◆ **Requirement**: Only the pictures are dropped. Restate each line below word for word.

◆ **Listed entries**:
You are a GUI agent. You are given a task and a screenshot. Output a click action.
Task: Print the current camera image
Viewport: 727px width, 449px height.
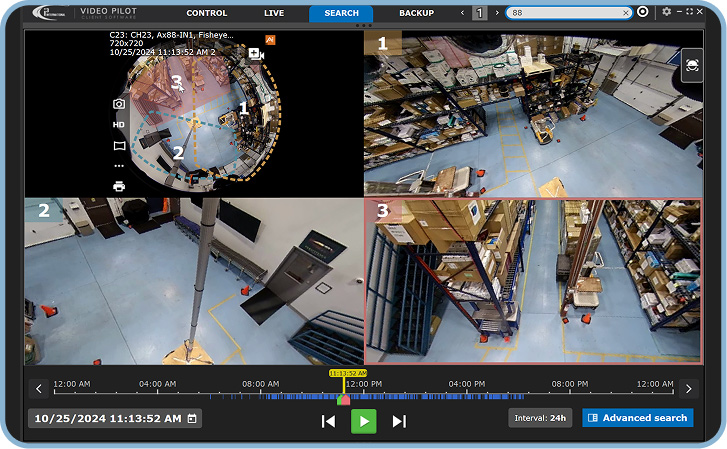tap(119, 186)
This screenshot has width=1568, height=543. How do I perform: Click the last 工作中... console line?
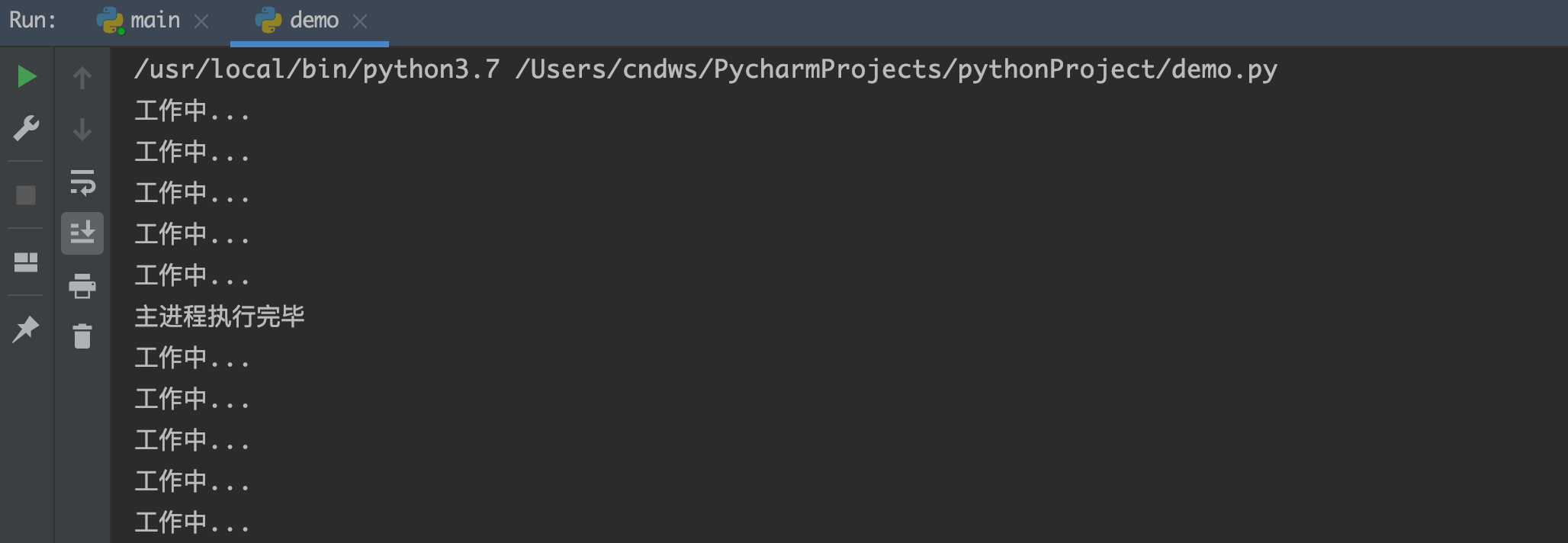[192, 522]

◆ **Completed task**:
You are a GUI agent. You are given a task and a screenshot. Output a click action.
Task: Print the current camera image
Viewport: 727px width, 449px height.
tap(119, 186)
This screenshot has width=1568, height=543. How do I perform: Click the last 工作中... console line?
[192, 522]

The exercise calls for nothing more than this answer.